PROVIDED PASSAGE Block Start

You are excited about giving food to your baby for the first time, but you still have many questions and doubts despite your pediatrician’s recommendations. Don’t worry, this article will help you know if your little one is ready to start eating solids!

You should know that It's completely normal to feel a little bit scared at the beginning of complementary feeding. However, you should trust your own maternal instinct (which is usually right!), enjoy this new phase in your and your baby’s life, while keeping in mind the importance being responsive to your little one’s needs.

There are 3 questions you should ask yourself before introducing complementary foods to your baby:

  1. Is my baby old enough to start eating solids?
  1. Is my baby developmentally ready to start eating?
  1. Should I keep breastfeeding of giving formula to my baby?

This article aims to guide throughout the process based on these questions, so that you can analyze your own situation and make the right choice for your baby. So let’s go to it!

  1. Is my baby old enough to start eating solids?

There are different opinions about the optimal timing for introducing complementary foods. It varies based on the source, but also from country to country, reflecting cultural factors and food availability.

Although some international authorities/sources recommend introducing solid foods from the age of 4 months, most of them agree on the fact that as of 6 months would be ideal. The WHO, for example, recommends to exclusively breastfeed until at least 6 months of age, if possible, when complementary food is introduced. And then, continue breastfeeding up to two years of age or more. Furthermore, most of them also agree on the fact that infants shouldn’t start eating solids before 4 month of age and that it shouldn’t be delayed beyond 6 months of age.

PROVIDED PASSAGE Block End
DATASET CONTENT Block Start

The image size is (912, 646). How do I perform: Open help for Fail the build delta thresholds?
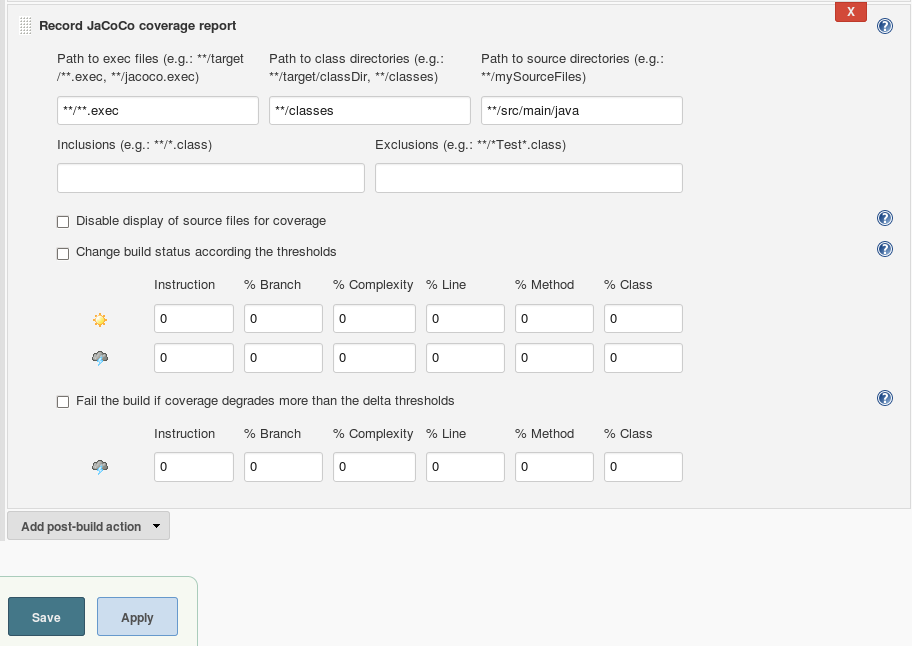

DATASET CONTENT Block End

■ EXERCISE 1
List each distinct age of a baby that the passage on starting solids mentions.
■ EXERCISE 2
Copy out the part of the passage on starting solids from "You are excited" to "little one’s needs.", word for word.

■ WRITTEN ANSWER 1
4 months
6 months
two years

■ WRITTEN ANSWER 2
You are excited about giving food to your baby for the first time, but you still have many questions and doubts despite your pediatrician’s recommendations. Don’t worry, this article will help you know if your little one is ready to start eating solids!

You should know that It's completely normal to feel a little bit scared at the beginning of complementary feeding. However, you should trust your own maternal instinct (which is usually right!), enjoy this new phase in your and your baby’s life, while keeping in mind the importance being responsive to your little one’s needs.